Metabolic dysfunction-associated steatotic liver disease (MASLD), has been associated with dysregulation of CYP450 enzymes, resulting in an altered drug-metabolizing profile. It has been suggested that lipid droplets (LDs) might influence CYP450 expression and function. Diclofenac (DF) and acetaminophen (APAP) are common analgesics that can cause drug-induced liver injury (DILI), due to their toxic metabolites produced by CYP450 dependent reactions. The aim of this study was to characterize the effect of lipid droplets present in hepatocytes on drug-induced toxicity.

Steatotic Zucker rat hepatocytes (Fa/Fa) (chronic lipid accumulation) or free fatty acid (FFA)-treated Wistar rat hepatocytes (acute lipid accumulation) were treated with DF (400 µmol/L) or APAP (20 mmol/L). Caspase-3 activity, necrotic cell death and mitochondrial ROS production were determined. mRNA levels of different CYP450 related with diclofenac and APAP metabolism, were quantified by RT-qPCR. Lipid droplets quantity and distribution were assessed by BODIPY staining. To compare our results with the human data available we performed in silico analysis using tanscriptomic databases from patients with hepatic steatosis.
________________________________________
ASSIGNMENT 1. Using the study summary on lipid droplets and drug toxicity, decide whether each statement agrees with it, answering yes or no and quoting the words that decide it: (a) The Zucker rat hepatocytes served as a model of acute lipid accumulation. (b) APAP was applied at a concentration of 20 mmol/L. (c) Lipid droplet quantity and distribution were assessed by RT-qPCR.
ASSIGNMENT 2. Rewrite the study summary from "Metabolic dysfunction-associated steatotic" to "on drug-induced toxicity.", replacing "analgesics" with "painkillers".
The items have no connection to the study summary.

[Records from a collection]
________________________________________
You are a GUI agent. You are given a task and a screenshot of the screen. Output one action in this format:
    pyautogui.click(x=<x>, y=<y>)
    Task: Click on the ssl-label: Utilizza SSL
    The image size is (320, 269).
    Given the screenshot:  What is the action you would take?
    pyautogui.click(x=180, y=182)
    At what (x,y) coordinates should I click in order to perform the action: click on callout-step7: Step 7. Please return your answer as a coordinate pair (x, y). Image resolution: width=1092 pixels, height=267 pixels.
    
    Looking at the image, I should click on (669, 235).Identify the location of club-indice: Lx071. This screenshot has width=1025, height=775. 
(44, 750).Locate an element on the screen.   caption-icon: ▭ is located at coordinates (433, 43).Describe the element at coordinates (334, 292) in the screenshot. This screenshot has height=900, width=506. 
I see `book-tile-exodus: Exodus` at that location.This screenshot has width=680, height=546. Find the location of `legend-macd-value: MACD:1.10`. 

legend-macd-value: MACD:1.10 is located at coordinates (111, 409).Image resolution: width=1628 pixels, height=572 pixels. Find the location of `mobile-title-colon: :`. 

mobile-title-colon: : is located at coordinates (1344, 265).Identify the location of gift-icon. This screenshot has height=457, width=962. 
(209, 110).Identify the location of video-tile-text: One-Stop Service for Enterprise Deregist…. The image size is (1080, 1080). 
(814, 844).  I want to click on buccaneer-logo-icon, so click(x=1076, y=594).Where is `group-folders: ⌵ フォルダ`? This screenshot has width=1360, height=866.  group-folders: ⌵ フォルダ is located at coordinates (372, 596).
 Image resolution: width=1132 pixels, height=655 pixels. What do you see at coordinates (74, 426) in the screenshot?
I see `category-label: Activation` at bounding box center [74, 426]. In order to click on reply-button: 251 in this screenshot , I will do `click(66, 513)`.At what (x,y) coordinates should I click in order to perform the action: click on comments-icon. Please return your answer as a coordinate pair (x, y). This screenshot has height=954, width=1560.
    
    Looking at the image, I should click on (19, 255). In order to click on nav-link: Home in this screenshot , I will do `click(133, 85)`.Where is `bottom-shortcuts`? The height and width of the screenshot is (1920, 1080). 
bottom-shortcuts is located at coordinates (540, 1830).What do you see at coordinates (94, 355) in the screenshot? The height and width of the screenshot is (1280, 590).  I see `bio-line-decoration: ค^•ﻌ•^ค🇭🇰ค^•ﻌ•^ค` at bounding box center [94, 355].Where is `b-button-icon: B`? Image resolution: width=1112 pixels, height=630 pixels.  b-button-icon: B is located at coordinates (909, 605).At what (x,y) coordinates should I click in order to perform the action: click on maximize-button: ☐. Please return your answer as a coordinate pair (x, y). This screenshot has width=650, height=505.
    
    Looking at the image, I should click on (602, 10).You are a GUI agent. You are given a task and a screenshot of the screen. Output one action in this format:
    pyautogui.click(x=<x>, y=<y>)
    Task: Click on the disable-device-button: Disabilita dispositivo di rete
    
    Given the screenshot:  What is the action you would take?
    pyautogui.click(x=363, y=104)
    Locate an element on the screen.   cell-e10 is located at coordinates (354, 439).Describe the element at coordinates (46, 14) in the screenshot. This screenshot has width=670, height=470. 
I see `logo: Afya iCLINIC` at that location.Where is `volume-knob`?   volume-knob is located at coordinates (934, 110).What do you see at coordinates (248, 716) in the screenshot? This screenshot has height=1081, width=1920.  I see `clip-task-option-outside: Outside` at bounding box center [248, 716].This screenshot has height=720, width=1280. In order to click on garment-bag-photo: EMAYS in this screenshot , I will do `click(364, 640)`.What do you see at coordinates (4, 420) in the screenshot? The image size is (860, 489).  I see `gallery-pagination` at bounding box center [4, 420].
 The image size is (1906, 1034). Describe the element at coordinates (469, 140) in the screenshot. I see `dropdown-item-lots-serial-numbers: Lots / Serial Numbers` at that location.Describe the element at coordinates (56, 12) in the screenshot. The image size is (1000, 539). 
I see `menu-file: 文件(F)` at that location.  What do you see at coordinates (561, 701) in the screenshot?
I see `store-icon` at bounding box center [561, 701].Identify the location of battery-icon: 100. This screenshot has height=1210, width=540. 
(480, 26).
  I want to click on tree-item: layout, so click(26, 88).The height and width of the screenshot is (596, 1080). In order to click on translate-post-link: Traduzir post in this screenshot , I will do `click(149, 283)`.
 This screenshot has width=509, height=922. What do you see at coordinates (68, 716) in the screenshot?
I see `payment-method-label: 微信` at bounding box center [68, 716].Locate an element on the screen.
________________________________________
EXERCISE OUTPUT 1.
(a) No: "Steatotic Zucker rat hepatocytes (Fa/Fa) (chronic lipid accumulation)"
(b) Yes: "APAP (20 mmol/L)"
(c) No: "Lipid droplets quantity and distribution were assessed by BODIPY staining."

EXERCISE OUTPUT 2.
Metabolic dysfunction-associated steatotic liver disease (MASLD), has been associated with dysregulation of CYP450 enzymes, resulting in an altered drug-metabolizing profile. It has been suggested that lipid droplets (LDs) might influence CYP450 expression and function. Diclofenac (DF) and acetaminophen (APAP) are common painkillers that can cause drug-induced liver injury (DILI), due to their toxic metabolites produced by CYP450 dependent reactions. The aim of this study was to characterize the effect of lipid droplets present in hepatocytes on drug-induced toxicity.